SUPPLIED MATERIAL =
▬▬▬▬▬▬

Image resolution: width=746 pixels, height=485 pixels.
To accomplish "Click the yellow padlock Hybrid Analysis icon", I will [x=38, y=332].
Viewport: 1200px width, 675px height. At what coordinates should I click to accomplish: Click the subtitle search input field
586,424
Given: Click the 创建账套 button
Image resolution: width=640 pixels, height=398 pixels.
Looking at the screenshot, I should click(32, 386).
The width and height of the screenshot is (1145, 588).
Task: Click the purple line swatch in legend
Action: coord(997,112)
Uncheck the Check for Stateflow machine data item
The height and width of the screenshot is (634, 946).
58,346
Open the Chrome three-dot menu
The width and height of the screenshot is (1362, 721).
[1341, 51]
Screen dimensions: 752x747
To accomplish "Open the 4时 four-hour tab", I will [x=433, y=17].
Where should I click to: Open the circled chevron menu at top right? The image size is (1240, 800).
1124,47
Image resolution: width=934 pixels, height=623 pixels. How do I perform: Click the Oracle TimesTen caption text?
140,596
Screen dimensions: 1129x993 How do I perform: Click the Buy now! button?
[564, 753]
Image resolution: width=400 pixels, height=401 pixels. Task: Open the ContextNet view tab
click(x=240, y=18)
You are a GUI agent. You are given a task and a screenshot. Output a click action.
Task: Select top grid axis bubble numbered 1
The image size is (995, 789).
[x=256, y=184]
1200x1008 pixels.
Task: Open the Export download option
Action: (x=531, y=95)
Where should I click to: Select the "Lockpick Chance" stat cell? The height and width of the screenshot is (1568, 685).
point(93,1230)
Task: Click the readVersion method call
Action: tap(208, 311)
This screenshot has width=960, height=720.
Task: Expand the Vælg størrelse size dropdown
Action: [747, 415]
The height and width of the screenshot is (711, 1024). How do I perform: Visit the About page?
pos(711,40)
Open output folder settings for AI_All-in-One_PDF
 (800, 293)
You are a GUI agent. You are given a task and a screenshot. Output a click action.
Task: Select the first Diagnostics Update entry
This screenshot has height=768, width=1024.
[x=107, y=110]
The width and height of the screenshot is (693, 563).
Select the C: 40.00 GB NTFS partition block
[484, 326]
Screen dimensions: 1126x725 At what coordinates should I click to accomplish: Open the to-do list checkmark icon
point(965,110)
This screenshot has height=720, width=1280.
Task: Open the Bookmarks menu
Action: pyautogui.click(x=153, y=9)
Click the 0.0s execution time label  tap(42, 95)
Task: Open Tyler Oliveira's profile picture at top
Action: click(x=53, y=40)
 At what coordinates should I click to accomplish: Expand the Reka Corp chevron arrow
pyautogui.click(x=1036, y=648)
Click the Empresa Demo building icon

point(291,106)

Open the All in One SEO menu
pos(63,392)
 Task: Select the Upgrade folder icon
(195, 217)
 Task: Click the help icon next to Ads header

▬▬▬▬▬▬

YOUR GOAL = Copy out the records once more, with nothing altered.

EXERCISE RESPONSE =
Image resolution: width=746 pixels, height=485 pixels.
To accomplish "Click the yellow padlock Hybrid Analysis icon", I will [x=38, y=332].
Viewport: 1200px width, 675px height. At what coordinates should I click to accomplish: Click the subtitle search input field
586,424
Given: Click the 创建账套 button
Image resolution: width=640 pixels, height=398 pixels.
Looking at the screenshot, I should click(32, 386).
The width and height of the screenshot is (1145, 588).
Task: Click the purple line swatch in legend
Action: coord(997,112)
Uncheck the Check for Stateflow machine data item
The height and width of the screenshot is (634, 946).
58,346
Open the Chrome three-dot menu
The width and height of the screenshot is (1362, 721).
[1341, 51]
Screen dimensions: 752x747
To accomplish "Open the 4时 four-hour tab", I will [x=433, y=17].
Where should I click to: Open the circled chevron menu at top right? The image size is (1240, 800).
1124,47
Image resolution: width=934 pixels, height=623 pixels. How do I perform: Click the Oracle TimesTen caption text?
140,596
Screen dimensions: 1129x993 How do I perform: Click the Buy now! button?
[564, 753]
Image resolution: width=400 pixels, height=401 pixels. Task: Open the ContextNet view tab
click(x=240, y=18)
You are a GUI agent. You are given a task and a screenshot. Output a click action.
Task: Select top grid axis bubble numbered 1
The image size is (995, 789).
[x=256, y=184]
1200x1008 pixels.
Task: Open the Export download option
Action: (x=531, y=95)
Where should I click to: Select the "Lockpick Chance" stat cell? The height and width of the screenshot is (1568, 685).
point(93,1230)
Task: Click the readVersion method call
Action: tap(208, 311)
This screenshot has width=960, height=720.
Task: Expand the Vælg størrelse size dropdown
Action: [747, 415]
The height and width of the screenshot is (711, 1024). How do I perform: Visit the About page?
pos(711,40)
Open output folder settings for AI_All-in-One_PDF
 (800, 293)
You are a GUI agent. You are given a task and a screenshot. Output a click action.
Task: Select the first Diagnostics Update entry
This screenshot has height=768, width=1024.
[x=107, y=110]
The width and height of the screenshot is (693, 563).
Select the C: 40.00 GB NTFS partition block
[484, 326]
Screen dimensions: 1126x725 At what coordinates should I click to accomplish: Open the to-do list checkmark icon
point(965,110)
This screenshot has height=720, width=1280.
Task: Open the Bookmarks menu
Action: pyautogui.click(x=153, y=9)
Click the 0.0s execution time label  tap(42, 95)
Task: Open Tyler Oliveira's profile picture at top
Action: click(x=53, y=40)
 At what coordinates should I click to accomplish: Expand the Reka Corp chevron arrow
pyautogui.click(x=1036, y=648)
Click the Empresa Demo building icon

point(291,106)

Open the All in One SEO menu
pos(63,392)
 Task: Select the Upgrade folder icon
(195, 217)
 Task: Click the help icon next to Ads header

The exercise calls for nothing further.